En cuanto al protocolo del público, hay que aplaudir con calor el propio protocolo y la dedicación, amabilidad y realización por parte del personal del Monumental. Ni asomo de aglomeración, absoluto respeto por la distancia y desalojo al final bien ordenado y dirigido. Incluso, dado el largo tiempo que llevaba cambiar la disposición de sillas y atriles entre la obra de Purcell y la de Beethoven, y la ausencia del intervalo tradicional para evitar la deambulación de espectadores por los halls, tuvieron los músicos el bonito detalle de ofrecer, mientras se completaba el montaje, un movimiento de uno de los tríos para cuerda de Beethoven, el Op. 9 nº 1. A eso le llamo yo tratar bien al espectador.
La Heroica después. Antes de su interpretación, el titular de la formación televisiva, Pablo González, también excelente comunicador, explicó con fluidez, entusiasmo y claridad algunas de las razones por las que la Heroica es una obra rompedora. Habrá quienes no gusten de este tipo de prácticas, y por supuesto habrá espectadores que ya traigan de su casa el conocimiento previo de la obra, pero a mí me parecen oportunas para situar a buena parte del público (no siempre proclive a bucear en las notas al programa, en esta ocasión ofrecido en papel) en el contexto adecuado para una escucha más enriquecedora.
González explica y entiende la obra como una genuina representante del portazo beethoveniano a “las buenas formas” del último clasicismo de Mozart y Haydn. La Heroica es, en efecto, una obra que desnuda con crudeza, incluso con violencia, esa violencia temperamental de Beethoven que no hacía concesión alguna ni a músicos ni a oyentes, la tensión de las disonancias, la inquietante desazón de los agresivos acentos sobre las síncopas, y la mezcla de desasosegador dramatismo y urgencia vital de quien acababa de salir, tras el episodio de Heiligenstadt, de una situación depresiva para recuperar y luchar por su vida. Es una sinfonía que transita desde el drama a la vida. Mensaje este, el de la urgencia vital, también muy oportuno en estos tiempos.

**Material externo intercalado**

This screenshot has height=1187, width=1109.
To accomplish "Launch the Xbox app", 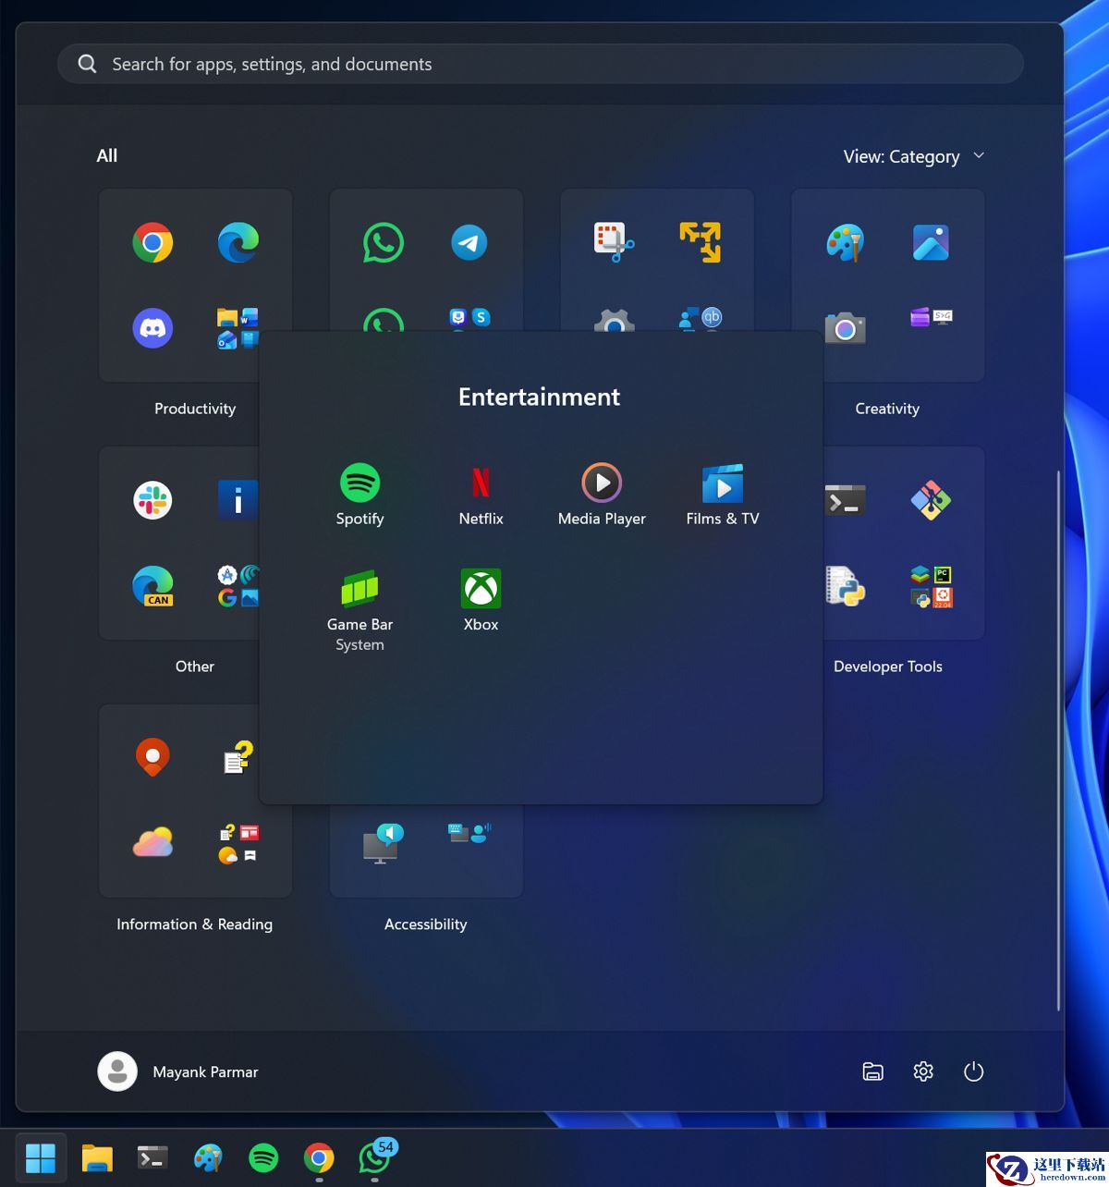I will point(481,589).
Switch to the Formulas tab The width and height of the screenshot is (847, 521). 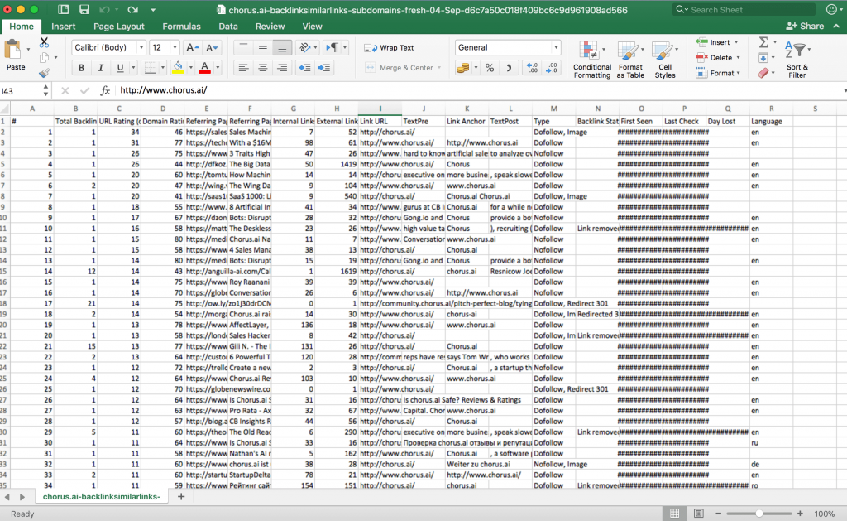[181, 27]
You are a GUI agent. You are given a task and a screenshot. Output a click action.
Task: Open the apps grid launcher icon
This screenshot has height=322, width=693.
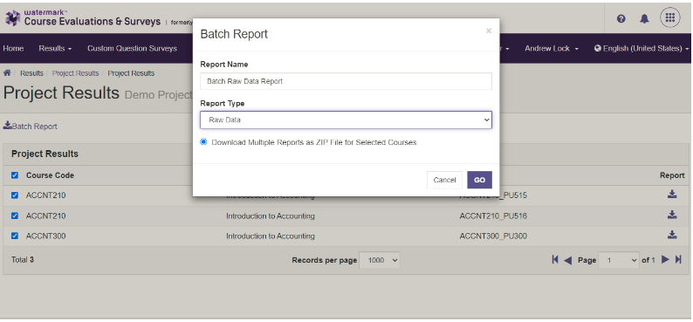(670, 17)
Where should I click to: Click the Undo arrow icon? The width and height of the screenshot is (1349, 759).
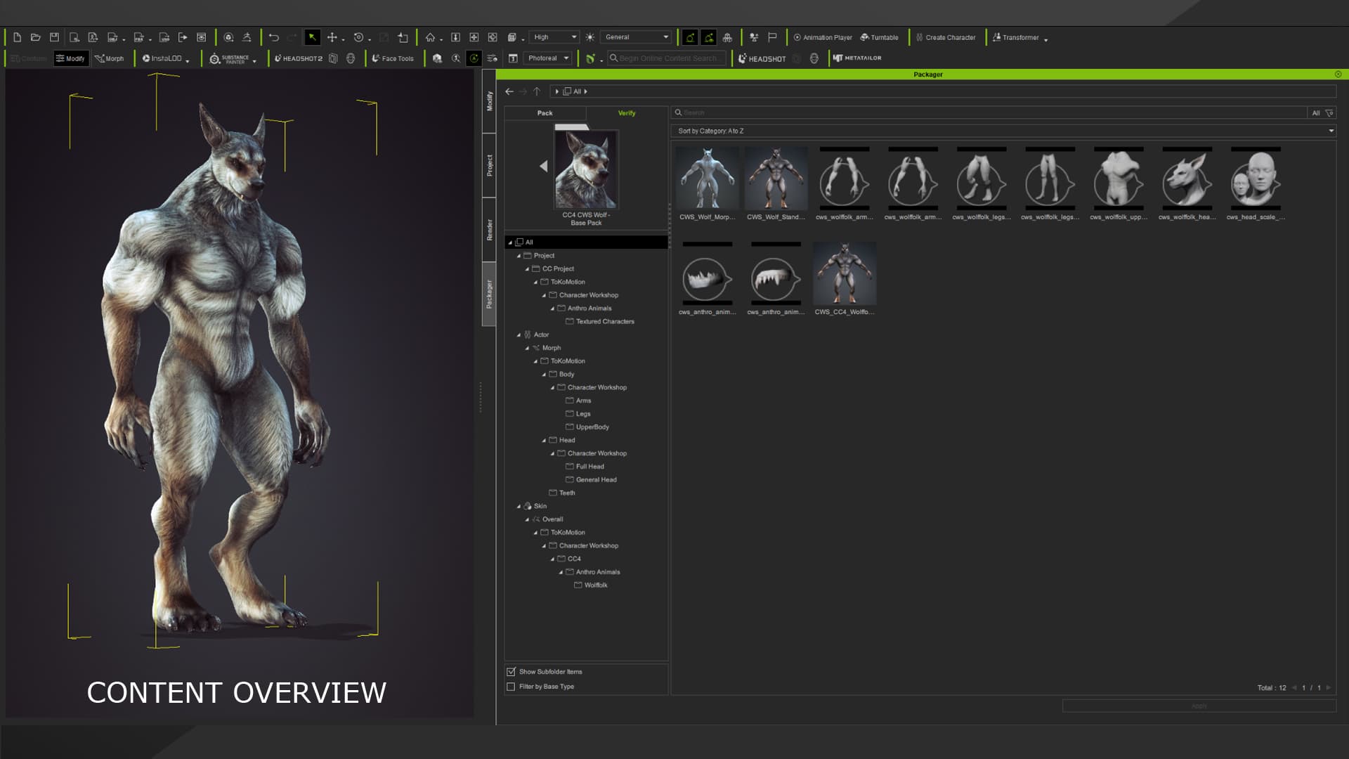coord(274,37)
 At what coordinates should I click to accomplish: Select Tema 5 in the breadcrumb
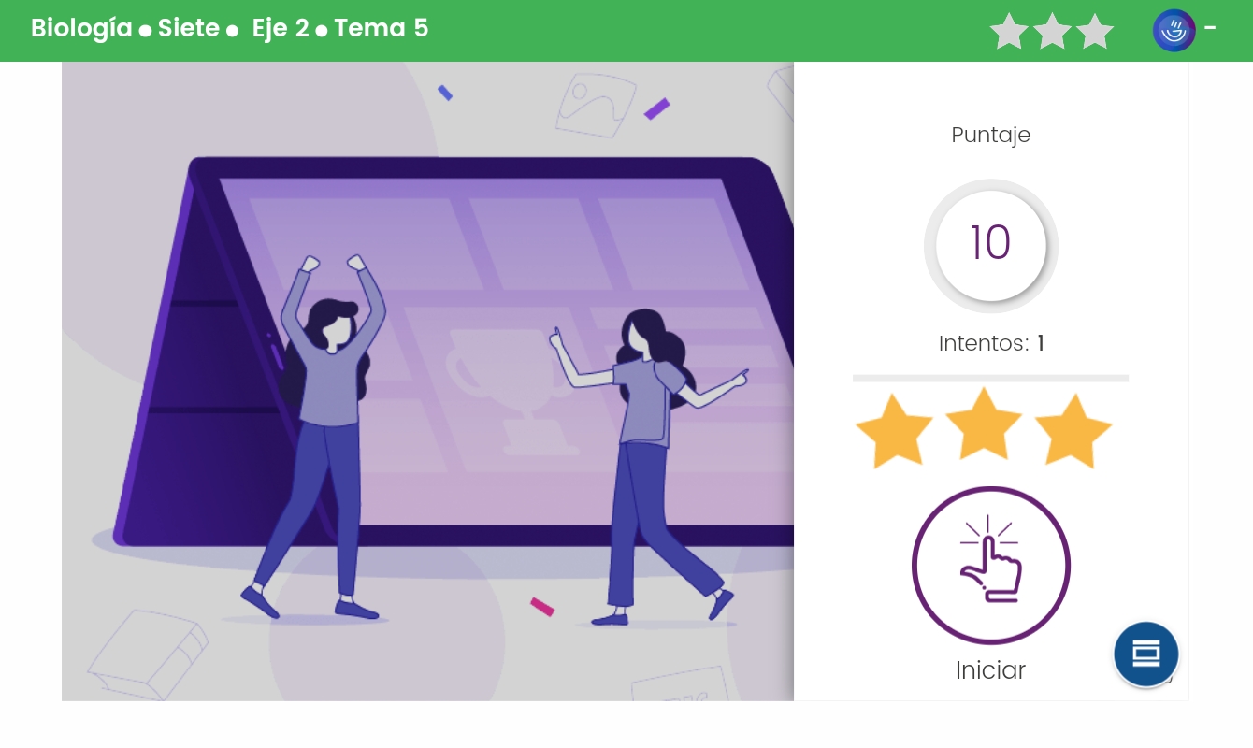[381, 29]
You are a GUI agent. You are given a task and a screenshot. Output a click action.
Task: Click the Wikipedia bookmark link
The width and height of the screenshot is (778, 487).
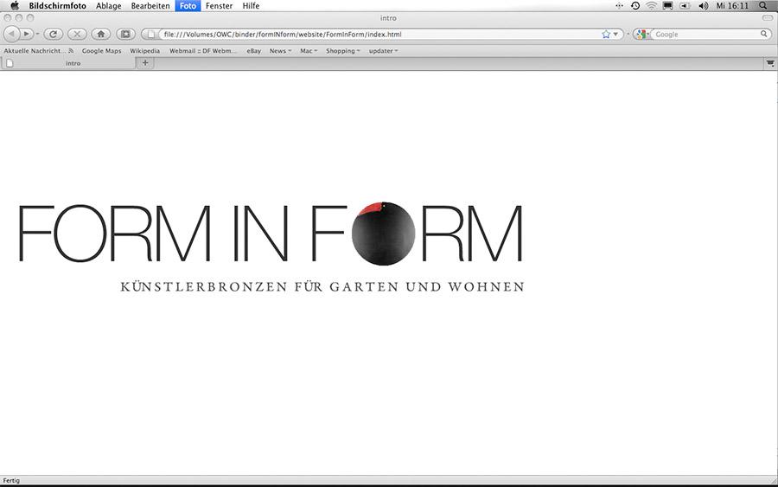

Dibujó González una Heroica intensa, contrastada, enérgica en el acento, de tempi muy vivos, apropiadamente alejada del romanticismo postwagneriano, con la cuerda manejando un vibrato austero y de limitado recorrido, adecuadamente trágica en la Marcha fúnebre y de decidida determinación vitalista en el final, ese movimiento que sorprende, tras el drama de los dos primeros tiempos, en su exultante exaltación. Respondió muy bien en general la formación televisiva. Hubo, claro está, desajustes puntuales, pero hay que entender que rara es la ocasión en que no los hay cuando el formato de distancia, mamparas y demás es tan obligado como sumamente incómodo. El resultado, en todo caso, tuvo sobradas dosis de lo que debe tener una interpretación: coherencia, intensidad, convicción y emoción. Esta última dominó la velada: emocionante era el retorno, para músicos y para público, y emocionante fue la música que se ofreció.